Questionada sobre o número de normas ambientais, Araújo respondeu que os números citados pela CNI são "irreais".
"Normas contabilizadas como? Nunca demonstrarão como trabalham essa contabilidade criativa. Política ambiental tem componentes regulatórios fortes em qualquer país do mundo", diz Araújo.
A proposta da indústria também traz um capítulo sobre a economia de baixo carbono, apontando oportunidades para o setor em bioeconomia (que aproveita recursos da biodiversidade contribuindo para a conservação ambiental) e da economia circular (que reduz a demanda por matéria-prima e a geração de resíduos, a partir de reciclagem e redesenho de produtos).
A principal recomendação do capítulo é a regulamentação de um mercado de carbono.
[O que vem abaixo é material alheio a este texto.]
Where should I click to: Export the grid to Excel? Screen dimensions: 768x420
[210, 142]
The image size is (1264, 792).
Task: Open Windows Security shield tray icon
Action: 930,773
Com a definição de regras pelo governo federal, as empresas devem ter mais segurança jurídica para negociar os créditos de carbono —espécie de "licença para poluir", em que atores com altas emissões de gases-estufa podem adquirir créditos gerados por quem, em compensação, reduz a quantidade desses gases lançados na atmosfera.
"A indústria se posiciona do lado das soluções especialmente ao defender a consolidação de um mercado de carbono regulado, em contraposição à iniciativa do governo federal de avançar na regulação de mercados voluntários, de menor integridade climática", diz Gustavo Pinheiro, coordenador do portfólio de economia de baixo carbono do ICS (Instituto Clima e Sociedade).
"É sintoma de que a Indústria brasileira reconhece a agenda de sustentabilidade como fator de competitividade e se posiciona como parte da solução aos desafios impostos pela crise climática", avalia Pinheiro.